Kopieren Sie die Zeilen von der Zeile mit „Click the teacher-at-board icon“ bis zum Ende der Datensätze wortgetreu, beide Grenzen eingeschlossen.

Daten zu Wort- und Elementpositionen:
************

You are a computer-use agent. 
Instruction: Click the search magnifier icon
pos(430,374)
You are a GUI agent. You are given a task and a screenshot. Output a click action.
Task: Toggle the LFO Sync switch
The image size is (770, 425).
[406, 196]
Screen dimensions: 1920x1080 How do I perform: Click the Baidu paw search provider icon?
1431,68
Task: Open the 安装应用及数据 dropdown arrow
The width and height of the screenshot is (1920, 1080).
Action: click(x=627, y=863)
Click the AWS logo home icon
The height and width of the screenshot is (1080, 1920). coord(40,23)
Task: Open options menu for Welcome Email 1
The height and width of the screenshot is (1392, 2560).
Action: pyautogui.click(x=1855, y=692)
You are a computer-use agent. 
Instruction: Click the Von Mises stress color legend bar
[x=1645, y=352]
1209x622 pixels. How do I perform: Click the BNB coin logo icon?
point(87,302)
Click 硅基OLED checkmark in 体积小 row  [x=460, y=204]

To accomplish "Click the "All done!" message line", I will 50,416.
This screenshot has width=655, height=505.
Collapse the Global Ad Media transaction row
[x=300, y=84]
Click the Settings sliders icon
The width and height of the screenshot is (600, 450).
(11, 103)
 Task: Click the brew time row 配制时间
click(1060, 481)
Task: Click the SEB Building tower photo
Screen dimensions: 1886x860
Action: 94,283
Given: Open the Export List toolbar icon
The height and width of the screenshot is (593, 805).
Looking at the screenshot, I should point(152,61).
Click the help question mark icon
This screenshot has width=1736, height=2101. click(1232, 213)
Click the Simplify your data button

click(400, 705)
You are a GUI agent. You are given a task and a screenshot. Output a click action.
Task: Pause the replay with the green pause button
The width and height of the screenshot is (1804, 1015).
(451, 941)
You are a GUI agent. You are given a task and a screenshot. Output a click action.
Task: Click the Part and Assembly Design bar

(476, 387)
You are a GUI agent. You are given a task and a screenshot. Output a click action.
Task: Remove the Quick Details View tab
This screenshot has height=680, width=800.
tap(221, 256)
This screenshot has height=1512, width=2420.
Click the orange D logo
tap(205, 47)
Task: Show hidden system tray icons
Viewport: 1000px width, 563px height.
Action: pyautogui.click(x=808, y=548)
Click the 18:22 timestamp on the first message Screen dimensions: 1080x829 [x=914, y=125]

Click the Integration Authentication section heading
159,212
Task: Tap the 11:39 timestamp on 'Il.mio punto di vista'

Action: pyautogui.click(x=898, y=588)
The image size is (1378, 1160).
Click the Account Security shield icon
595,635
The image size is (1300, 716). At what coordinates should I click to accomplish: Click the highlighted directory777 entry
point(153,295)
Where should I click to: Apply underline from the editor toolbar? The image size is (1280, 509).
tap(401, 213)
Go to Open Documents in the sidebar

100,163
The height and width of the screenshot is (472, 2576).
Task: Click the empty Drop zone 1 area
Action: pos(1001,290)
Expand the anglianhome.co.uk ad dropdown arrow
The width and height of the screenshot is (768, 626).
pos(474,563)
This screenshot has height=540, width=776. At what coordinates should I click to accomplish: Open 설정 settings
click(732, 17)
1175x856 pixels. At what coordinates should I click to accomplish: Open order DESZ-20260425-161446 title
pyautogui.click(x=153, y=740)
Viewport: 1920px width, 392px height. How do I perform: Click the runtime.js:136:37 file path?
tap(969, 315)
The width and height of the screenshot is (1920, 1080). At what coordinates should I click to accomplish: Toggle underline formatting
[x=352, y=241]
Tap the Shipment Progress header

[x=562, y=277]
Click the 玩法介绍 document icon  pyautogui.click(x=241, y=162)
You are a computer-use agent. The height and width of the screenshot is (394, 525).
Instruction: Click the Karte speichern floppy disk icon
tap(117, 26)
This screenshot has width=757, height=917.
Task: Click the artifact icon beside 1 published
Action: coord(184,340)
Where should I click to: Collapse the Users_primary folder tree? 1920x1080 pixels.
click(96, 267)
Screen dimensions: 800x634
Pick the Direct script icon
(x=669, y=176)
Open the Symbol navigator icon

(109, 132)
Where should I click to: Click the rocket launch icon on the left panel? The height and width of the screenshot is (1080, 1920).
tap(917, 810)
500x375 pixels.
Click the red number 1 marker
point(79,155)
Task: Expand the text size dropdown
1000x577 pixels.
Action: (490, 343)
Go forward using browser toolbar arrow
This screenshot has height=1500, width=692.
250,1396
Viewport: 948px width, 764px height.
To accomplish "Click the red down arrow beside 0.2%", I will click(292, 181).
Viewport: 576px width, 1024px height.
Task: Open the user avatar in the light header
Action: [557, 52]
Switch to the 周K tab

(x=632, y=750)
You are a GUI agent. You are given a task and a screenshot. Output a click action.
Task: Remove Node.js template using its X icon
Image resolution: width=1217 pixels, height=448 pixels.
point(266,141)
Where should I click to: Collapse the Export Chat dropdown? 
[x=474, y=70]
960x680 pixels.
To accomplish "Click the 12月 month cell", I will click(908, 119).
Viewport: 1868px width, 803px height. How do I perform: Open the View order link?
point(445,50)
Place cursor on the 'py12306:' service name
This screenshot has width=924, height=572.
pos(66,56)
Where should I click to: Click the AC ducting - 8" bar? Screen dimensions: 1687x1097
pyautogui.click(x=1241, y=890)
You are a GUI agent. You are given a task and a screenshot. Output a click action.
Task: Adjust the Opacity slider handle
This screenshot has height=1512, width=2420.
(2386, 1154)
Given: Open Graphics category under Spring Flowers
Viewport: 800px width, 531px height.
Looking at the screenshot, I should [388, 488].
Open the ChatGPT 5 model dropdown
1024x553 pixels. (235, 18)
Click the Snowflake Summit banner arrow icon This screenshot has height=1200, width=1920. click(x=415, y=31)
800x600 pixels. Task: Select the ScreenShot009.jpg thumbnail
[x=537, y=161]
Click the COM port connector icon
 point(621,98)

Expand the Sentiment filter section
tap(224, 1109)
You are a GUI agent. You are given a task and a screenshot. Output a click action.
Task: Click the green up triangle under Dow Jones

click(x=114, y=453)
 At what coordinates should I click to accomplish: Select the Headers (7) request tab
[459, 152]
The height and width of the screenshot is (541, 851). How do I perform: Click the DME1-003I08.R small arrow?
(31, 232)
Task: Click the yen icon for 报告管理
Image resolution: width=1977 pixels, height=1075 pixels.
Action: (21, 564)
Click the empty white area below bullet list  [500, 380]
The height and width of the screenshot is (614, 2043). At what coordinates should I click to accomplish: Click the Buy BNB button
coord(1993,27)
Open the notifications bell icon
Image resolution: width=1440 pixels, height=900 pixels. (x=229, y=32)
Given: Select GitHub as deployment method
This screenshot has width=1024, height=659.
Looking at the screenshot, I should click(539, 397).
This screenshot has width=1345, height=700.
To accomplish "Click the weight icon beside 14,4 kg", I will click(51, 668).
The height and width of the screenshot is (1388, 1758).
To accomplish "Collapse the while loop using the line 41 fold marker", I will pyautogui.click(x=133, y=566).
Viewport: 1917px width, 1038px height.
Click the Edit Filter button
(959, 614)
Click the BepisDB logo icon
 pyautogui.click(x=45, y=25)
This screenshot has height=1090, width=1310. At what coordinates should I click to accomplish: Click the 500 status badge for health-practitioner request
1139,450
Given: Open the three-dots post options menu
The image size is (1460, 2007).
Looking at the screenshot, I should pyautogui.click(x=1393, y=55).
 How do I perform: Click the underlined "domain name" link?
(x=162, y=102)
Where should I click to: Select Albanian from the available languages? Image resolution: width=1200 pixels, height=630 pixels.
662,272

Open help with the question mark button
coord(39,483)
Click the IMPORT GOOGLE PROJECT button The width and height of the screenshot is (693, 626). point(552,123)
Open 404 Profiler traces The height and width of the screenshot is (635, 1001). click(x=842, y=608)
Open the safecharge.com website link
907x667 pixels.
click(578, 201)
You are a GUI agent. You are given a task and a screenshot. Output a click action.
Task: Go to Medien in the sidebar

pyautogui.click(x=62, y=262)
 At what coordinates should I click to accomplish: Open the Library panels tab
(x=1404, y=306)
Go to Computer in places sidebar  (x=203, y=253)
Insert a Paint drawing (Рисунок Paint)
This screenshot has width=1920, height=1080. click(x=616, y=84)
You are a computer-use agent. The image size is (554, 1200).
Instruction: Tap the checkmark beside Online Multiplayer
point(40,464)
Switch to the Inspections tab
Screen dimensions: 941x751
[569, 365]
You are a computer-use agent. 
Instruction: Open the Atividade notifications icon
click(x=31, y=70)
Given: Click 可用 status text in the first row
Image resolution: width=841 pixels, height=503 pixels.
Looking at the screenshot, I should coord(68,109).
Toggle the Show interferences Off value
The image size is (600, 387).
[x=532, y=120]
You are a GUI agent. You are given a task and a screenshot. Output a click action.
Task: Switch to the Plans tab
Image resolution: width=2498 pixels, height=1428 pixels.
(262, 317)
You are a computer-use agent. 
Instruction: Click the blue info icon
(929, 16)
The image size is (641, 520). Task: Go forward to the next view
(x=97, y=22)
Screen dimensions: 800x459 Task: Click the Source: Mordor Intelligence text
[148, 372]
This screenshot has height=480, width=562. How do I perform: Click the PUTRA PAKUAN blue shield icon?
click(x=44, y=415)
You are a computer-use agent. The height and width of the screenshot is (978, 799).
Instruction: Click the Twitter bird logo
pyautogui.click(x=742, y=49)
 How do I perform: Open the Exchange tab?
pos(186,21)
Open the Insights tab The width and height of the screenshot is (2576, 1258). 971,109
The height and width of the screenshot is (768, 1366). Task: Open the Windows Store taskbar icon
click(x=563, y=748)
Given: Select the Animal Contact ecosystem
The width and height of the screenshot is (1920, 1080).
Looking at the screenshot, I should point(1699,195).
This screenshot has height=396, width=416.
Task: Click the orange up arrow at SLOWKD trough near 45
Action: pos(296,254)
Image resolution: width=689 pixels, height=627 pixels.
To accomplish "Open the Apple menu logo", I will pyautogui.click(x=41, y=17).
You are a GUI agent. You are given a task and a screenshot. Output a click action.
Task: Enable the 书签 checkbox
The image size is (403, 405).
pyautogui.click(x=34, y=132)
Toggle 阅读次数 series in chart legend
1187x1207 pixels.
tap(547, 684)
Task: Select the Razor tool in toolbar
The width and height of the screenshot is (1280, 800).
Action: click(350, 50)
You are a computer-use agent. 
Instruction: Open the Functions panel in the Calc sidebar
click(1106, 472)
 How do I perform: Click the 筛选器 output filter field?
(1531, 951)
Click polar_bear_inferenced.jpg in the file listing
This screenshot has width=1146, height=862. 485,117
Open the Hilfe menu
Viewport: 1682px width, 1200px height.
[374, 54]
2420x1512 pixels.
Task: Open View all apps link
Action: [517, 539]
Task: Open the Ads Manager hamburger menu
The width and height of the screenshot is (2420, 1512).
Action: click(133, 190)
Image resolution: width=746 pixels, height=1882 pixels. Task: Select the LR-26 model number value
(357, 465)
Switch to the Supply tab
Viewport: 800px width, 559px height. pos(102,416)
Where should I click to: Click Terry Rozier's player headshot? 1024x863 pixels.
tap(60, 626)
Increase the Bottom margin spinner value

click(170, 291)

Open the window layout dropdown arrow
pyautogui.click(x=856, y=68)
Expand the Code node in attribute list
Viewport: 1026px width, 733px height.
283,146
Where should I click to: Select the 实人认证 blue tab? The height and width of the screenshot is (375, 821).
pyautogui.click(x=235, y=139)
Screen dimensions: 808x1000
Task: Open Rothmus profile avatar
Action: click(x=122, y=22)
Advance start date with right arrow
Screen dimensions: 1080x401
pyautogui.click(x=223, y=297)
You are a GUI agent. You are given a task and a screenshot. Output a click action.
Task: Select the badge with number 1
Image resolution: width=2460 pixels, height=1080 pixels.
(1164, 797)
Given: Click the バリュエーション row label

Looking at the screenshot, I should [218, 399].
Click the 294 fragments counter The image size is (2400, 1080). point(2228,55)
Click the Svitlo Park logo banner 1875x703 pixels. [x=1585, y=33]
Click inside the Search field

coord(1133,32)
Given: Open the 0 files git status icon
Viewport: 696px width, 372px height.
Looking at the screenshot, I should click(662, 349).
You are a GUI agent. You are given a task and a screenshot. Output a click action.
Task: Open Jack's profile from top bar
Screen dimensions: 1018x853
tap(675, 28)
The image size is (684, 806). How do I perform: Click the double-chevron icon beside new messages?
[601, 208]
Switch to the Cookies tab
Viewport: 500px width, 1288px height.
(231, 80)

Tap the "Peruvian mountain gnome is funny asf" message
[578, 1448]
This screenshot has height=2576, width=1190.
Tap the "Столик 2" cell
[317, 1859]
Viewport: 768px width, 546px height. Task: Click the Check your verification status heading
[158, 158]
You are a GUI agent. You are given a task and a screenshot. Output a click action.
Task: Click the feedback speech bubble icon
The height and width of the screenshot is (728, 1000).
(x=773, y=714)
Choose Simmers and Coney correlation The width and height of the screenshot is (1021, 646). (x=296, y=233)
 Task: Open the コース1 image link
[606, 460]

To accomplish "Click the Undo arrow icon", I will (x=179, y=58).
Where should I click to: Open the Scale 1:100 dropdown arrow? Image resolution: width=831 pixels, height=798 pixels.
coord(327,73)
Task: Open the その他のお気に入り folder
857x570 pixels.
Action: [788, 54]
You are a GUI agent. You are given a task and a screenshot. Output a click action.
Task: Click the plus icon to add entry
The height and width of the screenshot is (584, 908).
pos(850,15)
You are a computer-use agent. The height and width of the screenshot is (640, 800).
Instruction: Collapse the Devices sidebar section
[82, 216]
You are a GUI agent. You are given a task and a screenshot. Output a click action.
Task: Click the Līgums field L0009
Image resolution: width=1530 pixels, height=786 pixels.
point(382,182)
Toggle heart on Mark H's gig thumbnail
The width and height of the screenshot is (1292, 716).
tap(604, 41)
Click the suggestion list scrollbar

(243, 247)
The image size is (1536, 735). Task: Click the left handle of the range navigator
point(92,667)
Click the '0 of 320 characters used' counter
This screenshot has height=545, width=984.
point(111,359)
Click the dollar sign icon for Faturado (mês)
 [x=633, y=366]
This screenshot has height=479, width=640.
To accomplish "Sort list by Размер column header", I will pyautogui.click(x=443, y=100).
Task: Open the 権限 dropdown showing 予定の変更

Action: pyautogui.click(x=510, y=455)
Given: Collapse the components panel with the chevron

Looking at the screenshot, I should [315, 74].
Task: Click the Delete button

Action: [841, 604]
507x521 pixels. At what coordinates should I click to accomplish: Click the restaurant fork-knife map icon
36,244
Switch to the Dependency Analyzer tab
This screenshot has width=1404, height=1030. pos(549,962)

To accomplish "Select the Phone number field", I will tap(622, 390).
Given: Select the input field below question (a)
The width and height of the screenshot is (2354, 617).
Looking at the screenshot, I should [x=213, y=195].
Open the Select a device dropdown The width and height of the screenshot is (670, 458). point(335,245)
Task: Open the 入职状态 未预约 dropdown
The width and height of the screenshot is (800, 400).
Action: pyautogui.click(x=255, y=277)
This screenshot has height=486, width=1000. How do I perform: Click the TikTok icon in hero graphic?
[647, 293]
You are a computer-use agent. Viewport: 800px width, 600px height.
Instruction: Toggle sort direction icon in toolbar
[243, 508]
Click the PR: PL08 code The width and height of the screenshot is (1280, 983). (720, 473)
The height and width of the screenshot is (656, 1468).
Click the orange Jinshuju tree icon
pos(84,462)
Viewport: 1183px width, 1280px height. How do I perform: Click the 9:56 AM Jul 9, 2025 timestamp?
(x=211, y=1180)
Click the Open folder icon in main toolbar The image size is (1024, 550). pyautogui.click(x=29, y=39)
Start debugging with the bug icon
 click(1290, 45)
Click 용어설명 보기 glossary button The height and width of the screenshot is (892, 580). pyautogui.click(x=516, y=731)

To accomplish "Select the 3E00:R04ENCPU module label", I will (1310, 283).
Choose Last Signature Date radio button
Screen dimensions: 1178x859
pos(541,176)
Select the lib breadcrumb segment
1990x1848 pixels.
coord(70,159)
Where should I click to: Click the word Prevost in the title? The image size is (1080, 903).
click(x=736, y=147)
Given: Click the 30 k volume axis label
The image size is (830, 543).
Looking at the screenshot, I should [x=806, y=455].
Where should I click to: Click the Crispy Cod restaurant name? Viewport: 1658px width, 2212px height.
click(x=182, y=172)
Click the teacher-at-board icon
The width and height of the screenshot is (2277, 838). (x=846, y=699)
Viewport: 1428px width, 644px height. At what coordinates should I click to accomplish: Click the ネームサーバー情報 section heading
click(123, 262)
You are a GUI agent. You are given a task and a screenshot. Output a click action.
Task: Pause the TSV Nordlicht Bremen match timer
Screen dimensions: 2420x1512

************

*ANTWORT:*
Click the teacher-at-board icon
The width and height of the screenshot is (2277, 838). (x=846, y=699)
Viewport: 1428px width, 644px height. At what coordinates should I click to accomplish: Click the ネームサーバー情報 section heading
click(123, 262)
You are a GUI agent. You are given a task and a screenshot. Output a click action.
Task: Pause the TSV Nordlicht Bremen match timer
Screen dimensions: 2420x1512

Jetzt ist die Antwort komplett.